Give these lines again with "magnifier" swapped for "magnifying glass" and nothing else changed.
:: GIVEN DATA ::
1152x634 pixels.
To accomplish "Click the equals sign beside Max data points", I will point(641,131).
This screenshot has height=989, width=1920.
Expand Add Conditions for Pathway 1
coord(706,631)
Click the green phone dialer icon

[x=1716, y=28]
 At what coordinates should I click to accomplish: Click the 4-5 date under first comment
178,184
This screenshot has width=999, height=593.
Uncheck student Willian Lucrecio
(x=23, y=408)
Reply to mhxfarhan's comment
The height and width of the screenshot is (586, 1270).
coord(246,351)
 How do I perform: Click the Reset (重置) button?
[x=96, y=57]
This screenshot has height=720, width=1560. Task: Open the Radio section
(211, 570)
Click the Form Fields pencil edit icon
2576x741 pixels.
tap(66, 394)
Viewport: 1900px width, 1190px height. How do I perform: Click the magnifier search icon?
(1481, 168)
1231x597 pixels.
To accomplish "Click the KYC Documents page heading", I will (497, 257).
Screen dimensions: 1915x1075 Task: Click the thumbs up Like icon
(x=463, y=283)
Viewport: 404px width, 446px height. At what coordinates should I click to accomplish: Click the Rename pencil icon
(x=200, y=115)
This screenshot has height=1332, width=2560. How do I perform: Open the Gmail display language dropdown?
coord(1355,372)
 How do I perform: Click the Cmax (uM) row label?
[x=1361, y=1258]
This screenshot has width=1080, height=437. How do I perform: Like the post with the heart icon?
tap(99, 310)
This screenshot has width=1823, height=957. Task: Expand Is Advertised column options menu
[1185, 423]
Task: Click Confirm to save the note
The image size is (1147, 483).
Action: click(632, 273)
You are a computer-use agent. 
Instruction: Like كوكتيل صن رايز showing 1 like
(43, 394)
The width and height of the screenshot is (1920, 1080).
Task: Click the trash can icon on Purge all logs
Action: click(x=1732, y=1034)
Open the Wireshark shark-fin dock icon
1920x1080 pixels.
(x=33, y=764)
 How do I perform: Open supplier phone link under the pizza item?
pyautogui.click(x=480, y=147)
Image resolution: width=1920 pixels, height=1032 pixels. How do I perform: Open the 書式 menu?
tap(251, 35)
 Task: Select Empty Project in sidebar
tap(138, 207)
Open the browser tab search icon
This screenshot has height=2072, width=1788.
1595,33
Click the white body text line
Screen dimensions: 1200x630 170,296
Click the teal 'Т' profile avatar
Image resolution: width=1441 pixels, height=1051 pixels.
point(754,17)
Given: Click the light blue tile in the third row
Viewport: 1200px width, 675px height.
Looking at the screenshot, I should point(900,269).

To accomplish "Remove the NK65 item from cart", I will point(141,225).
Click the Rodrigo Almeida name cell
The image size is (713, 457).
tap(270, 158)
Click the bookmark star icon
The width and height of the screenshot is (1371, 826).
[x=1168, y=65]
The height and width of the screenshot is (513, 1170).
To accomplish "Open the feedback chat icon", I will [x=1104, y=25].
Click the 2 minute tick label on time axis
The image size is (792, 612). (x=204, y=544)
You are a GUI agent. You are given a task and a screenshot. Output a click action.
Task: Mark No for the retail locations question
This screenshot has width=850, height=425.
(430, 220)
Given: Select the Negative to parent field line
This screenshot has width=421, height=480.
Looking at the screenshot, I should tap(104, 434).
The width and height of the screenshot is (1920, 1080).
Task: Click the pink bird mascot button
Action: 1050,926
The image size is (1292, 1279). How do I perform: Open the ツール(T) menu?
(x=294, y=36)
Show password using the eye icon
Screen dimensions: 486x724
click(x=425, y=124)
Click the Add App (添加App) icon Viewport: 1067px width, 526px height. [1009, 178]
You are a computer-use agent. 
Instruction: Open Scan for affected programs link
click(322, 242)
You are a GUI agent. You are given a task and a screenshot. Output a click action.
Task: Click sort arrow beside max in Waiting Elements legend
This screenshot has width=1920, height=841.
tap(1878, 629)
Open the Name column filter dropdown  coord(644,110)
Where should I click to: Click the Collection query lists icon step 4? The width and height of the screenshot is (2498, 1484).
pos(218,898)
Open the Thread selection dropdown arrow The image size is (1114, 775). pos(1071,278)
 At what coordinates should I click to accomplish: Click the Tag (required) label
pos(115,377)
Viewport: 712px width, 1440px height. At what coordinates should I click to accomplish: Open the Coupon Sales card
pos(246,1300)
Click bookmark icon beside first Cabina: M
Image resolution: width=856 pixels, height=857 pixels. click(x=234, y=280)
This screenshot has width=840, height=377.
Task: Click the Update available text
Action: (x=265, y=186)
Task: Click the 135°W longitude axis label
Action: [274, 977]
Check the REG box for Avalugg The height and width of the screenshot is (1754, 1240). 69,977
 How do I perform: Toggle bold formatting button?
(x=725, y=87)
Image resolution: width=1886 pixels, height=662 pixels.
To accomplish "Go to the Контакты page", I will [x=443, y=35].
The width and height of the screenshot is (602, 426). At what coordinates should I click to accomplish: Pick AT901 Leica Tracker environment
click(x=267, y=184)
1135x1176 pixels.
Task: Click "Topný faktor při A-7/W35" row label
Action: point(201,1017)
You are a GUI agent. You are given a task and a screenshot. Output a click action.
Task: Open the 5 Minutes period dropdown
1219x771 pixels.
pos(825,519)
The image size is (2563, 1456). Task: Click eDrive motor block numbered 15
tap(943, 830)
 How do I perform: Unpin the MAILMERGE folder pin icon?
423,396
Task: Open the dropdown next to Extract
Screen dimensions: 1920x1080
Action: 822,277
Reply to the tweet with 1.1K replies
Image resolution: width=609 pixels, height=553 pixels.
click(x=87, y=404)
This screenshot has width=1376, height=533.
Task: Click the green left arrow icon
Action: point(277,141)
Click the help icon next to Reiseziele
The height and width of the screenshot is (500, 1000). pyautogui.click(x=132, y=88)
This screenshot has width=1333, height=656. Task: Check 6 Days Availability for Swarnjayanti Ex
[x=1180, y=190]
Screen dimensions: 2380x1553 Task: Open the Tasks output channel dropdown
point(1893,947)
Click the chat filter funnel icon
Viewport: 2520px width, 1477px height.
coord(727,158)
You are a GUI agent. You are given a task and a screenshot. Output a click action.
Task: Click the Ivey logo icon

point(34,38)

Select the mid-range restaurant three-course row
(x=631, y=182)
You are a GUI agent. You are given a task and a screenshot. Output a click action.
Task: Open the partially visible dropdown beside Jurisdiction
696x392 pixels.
:::
> **OUTPUT OF THE EXERCISE**
1152x634 pixels.
To accomplish "Click the equals sign beside Max data points", I will point(641,131).
This screenshot has height=989, width=1920.
Expand Add Conditions for Pathway 1
coord(706,631)
Click the green phone dialer icon

[x=1716, y=28]
 At what coordinates should I click to accomplish: Click the 4-5 date under first comment
178,184
This screenshot has width=999, height=593.
Uncheck student Willian Lucrecio
(x=23, y=408)
Reply to mhxfarhan's comment
The height and width of the screenshot is (586, 1270).
coord(246,351)
 How do I perform: Click the Reset (重置) button?
[x=96, y=57]
This screenshot has height=720, width=1560. Task: Open the Radio section
(211, 570)
Click the Form Fields pencil edit icon
2576x741 pixels.
tap(66, 394)
Viewport: 1900px width, 1190px height. How do I perform: Click the magnifying glass search icon?
(1481, 168)
1231x597 pixels.
To accomplish "Click the KYC Documents page heading", I will (497, 257).
Screen dimensions: 1915x1075 Task: Click the thumbs up Like icon
(x=463, y=283)
Viewport: 404px width, 446px height. At what coordinates should I click to accomplish: Click the Rename pencil icon
(x=200, y=115)
This screenshot has height=1332, width=2560. How do I perform: Open the Gmail display language dropdown?
coord(1355,372)
 How do I perform: Click the Cmax (uM) row label?
[x=1361, y=1258]
This screenshot has width=1080, height=437. How do I perform: Like the post with the heart icon?
tap(99, 310)
This screenshot has width=1823, height=957. Task: Expand Is Advertised column options menu
[1185, 423]
Task: Click Confirm to save the note
The image size is (1147, 483).
Action: click(632, 273)
You are a computer-use agent. 
Instruction: Like كوكتيل صن رايز showing 1 like
(43, 394)
The width and height of the screenshot is (1920, 1080).
Task: Click the trash can icon on Purge all logs
Action: click(x=1732, y=1034)
Open the Wireshark shark-fin dock icon
1920x1080 pixels.
(x=33, y=764)
 How do I perform: Open supplier phone link under the pizza item?
pyautogui.click(x=480, y=147)
Image resolution: width=1920 pixels, height=1032 pixels. How do I perform: Open the 書式 menu?
tap(251, 35)
 Task: Select Empty Project in sidebar
tap(138, 207)
Open the browser tab search icon
This screenshot has height=2072, width=1788.
1595,33
Click the white body text line
Screen dimensions: 1200x630 170,296
Click the teal 'Т' profile avatar
Image resolution: width=1441 pixels, height=1051 pixels.
point(754,17)
Given: Click the light blue tile in the third row
Viewport: 1200px width, 675px height.
Looking at the screenshot, I should point(900,269).

To accomplish "Remove the NK65 item from cart", I will point(141,225).
Click the Rodrigo Almeida name cell
The image size is (713, 457).
tap(270, 158)
Click the bookmark star icon
The width and height of the screenshot is (1371, 826).
[x=1168, y=65]
The height and width of the screenshot is (513, 1170).
To accomplish "Open the feedback chat icon", I will [x=1104, y=25].
Click the 2 minute tick label on time axis
The image size is (792, 612). (x=204, y=544)
You are a GUI agent. You are given a task and a screenshot. Output a click action.
Task: Mark No for the retail locations question
This screenshot has width=850, height=425.
(430, 220)
Given: Select the Negative to parent field line
This screenshot has width=421, height=480.
Looking at the screenshot, I should tap(104, 434).
The width and height of the screenshot is (1920, 1080).
Task: Click the pink bird mascot button
Action: 1050,926
The image size is (1292, 1279). How do I perform: Open the ツール(T) menu?
(x=294, y=36)
Show password using the eye icon
Screen dimensions: 486x724
click(x=425, y=124)
Click the Add App (添加App) icon Viewport: 1067px width, 526px height. [1009, 178]
You are a computer-use agent. 
Instruction: Open Scan for affected programs link
click(322, 242)
You are a GUI agent. You are given a task and a screenshot. Output a click action.
Task: Click sort arrow beside max in Waiting Elements legend
This screenshot has width=1920, height=841.
tap(1878, 629)
Open the Name column filter dropdown  coord(644,110)
Where should I click to: Click the Collection query lists icon step 4? The width and height of the screenshot is (2498, 1484).
pos(218,898)
Open the Thread selection dropdown arrow The image size is (1114, 775). pos(1071,278)
 At what coordinates should I click to accomplish: Click the Tag (required) label
pos(115,377)
Viewport: 712px width, 1440px height. At what coordinates should I click to accomplish: Open the Coupon Sales card
pos(246,1300)
Click bookmark icon beside first Cabina: M
Image resolution: width=856 pixels, height=857 pixels. click(x=234, y=280)
This screenshot has width=840, height=377.
Task: Click the Update available text
Action: (x=265, y=186)
Task: Click the 135°W longitude axis label
Action: [274, 977]
Check the REG box for Avalugg The height and width of the screenshot is (1754, 1240). 69,977
 How do I perform: Toggle bold formatting button?
(x=725, y=87)
Image resolution: width=1886 pixels, height=662 pixels.
To accomplish "Go to the Контакты page", I will [x=443, y=35].
The width and height of the screenshot is (602, 426). At what coordinates should I click to accomplish: Pick AT901 Leica Tracker environment
click(x=267, y=184)
1135x1176 pixels.
Task: Click "Topný faktor při A-7/W35" row label
Action: point(201,1017)
You are a GUI agent. You are given a task and a screenshot. Output a click action.
Task: Open the 5 Minutes period dropdown
1219x771 pixels.
pos(825,519)
The image size is (2563, 1456). Task: Click eDrive motor block numbered 15
tap(943, 830)
 How do I perform: Unpin the MAILMERGE folder pin icon?
423,396
Task: Open the dropdown next to Extract
Screen dimensions: 1920x1080
Action: 822,277
Reply to the tweet with 1.1K replies
Image resolution: width=609 pixels, height=553 pixels.
click(x=87, y=404)
This screenshot has width=1376, height=533.
Task: Click the green left arrow icon
Action: point(277,141)
Click the help icon next to Reiseziele
The height and width of the screenshot is (500, 1000). pyautogui.click(x=132, y=88)
This screenshot has width=1333, height=656. Task: Check 6 Days Availability for Swarnjayanti Ex
[x=1180, y=190]
Screen dimensions: 2380x1553 Task: Open the Tasks output channel dropdown
point(1893,947)
Click the chat filter funnel icon
Viewport: 2520px width, 1477px height.
coord(727,158)
You are a GUI agent. You are given a task and a screenshot. Output a click action.
Task: Click the Ivey logo icon

point(34,38)

Select the mid-range restaurant three-course row
(x=631, y=182)
You are a GUI agent. You are given a task and a screenshot. Output a click action.
Task: Open the partially visible dropdown beside Jurisdiction
696x392 pixels.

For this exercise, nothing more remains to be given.